Six months after the devastating conflict in Yemen began, Amensty International is urging the international community not to ignore the gross human rights abuses being committed by all sides in the country and is pushing for the creation of a UN Commission of Inquiry.
The human rights organisation said in a statement that more than 2,100 civilians, including at least 400 children, have been killed in the conflict and the violence has caused a desperate humanitarian crisis, which is escalating. More than 1.4 million people have been displaced from their homes.
Many of the civilian deaths have allegedly been caused by the Saudi Arabia-led coalition, which is backed by the USA and the UK. This has included the use of banned cluster munitions, which are indiscriminate and have often originated from USA.
Cluster munitions are prohibited under the 2008 Convention on Cluster Munitions, which 116 countries have joined. However, Yemen, Saudi Arabia and the nine other countries that make up the Saudi-led coalition have not.
Earlier this month Oxfam also released a statement which claimed that support given to Saudi Arabia by the UK Government is fuelling the conflict and is potentially violating both domestic and international laws on the sales of arms. While the the country is not directly involved in the bombing of Yemen, UK arms sales to Saudi Arabia are potentially contributing to the high number of civilian deaths.
Amnesty reports that the Huthi armed group and their opponents have also committed human rights abuses and endangered civilians through ground fighting which has included attacks on residential areas and the shelling of towns and cities.

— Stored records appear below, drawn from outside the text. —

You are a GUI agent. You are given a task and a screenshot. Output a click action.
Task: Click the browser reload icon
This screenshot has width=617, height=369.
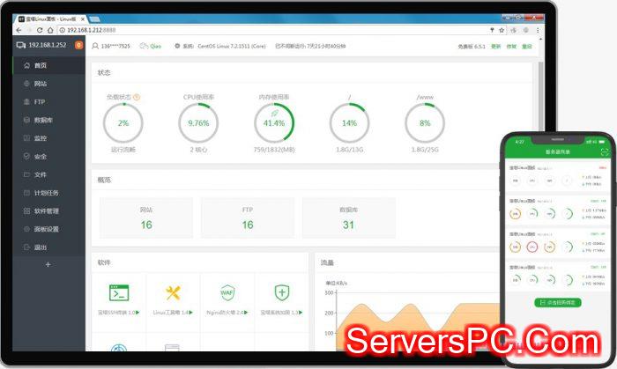pyautogui.click(x=39, y=29)
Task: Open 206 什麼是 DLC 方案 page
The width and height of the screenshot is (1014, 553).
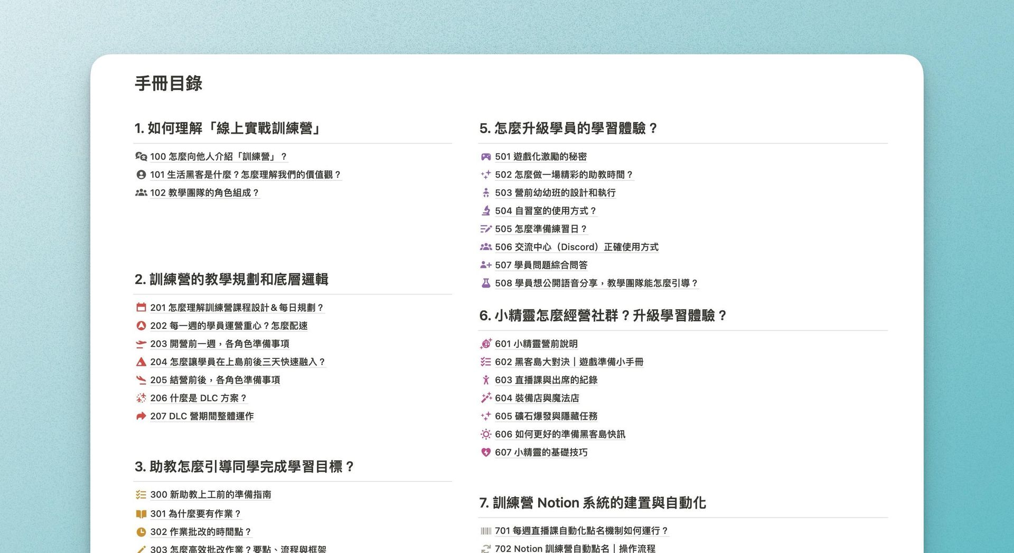Action: coord(198,398)
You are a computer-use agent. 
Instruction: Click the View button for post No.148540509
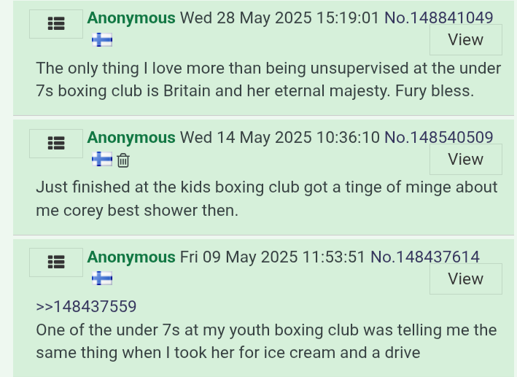465,159
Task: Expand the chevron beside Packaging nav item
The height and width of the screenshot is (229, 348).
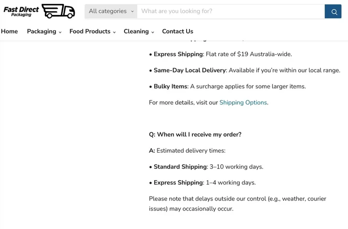Action: point(60,32)
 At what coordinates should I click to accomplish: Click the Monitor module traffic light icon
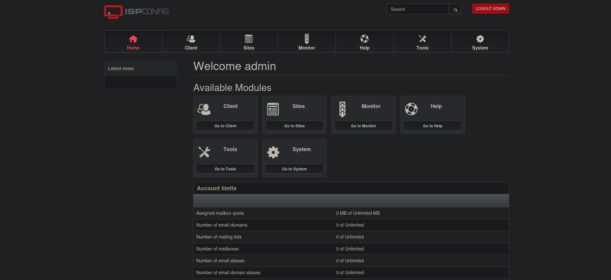[x=342, y=109]
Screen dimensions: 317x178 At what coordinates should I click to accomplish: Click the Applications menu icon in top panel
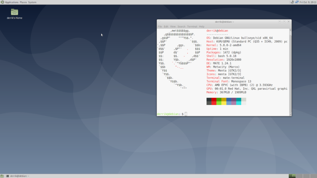[x=2, y=2]
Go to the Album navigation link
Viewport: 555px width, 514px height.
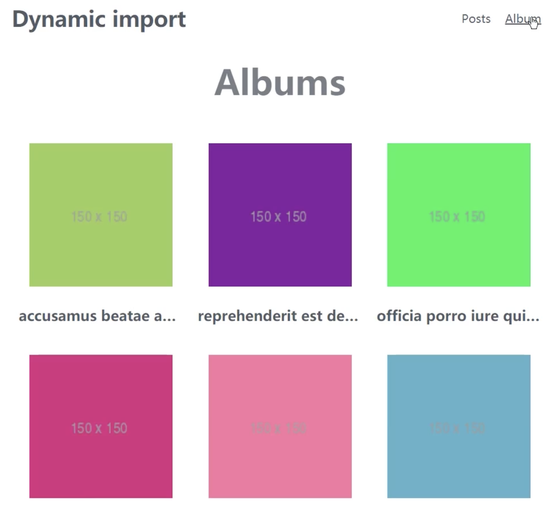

Amnesty International’s Middle East and North Africa deputy director James Lynch said: “In the six months since the Saudi Arabia-led coalition began their campaign in Yemen, all sides have displayed a callous disregard for civilian life.
“With no end to this deadly conflict in sight and a spiralling humanitarian crisis, civilian suffering is at an all-time high. The international community must seize this moment to establish a credible, international inquiry that offers hope for accountability and justice for victims of serious violations and abuses in Yemen.
“Instead of providing logistical and military assistance to coalition forces that have committed serious violations, these influential members of the international community should seek to hold perpetrators of such violations to account.
“Any countries supplying arms to any party of the conflict must not authorise any transfer where there is an overriding risk the arms would be used to commit or facilitate serious violations of human rights and international humanitarian law.”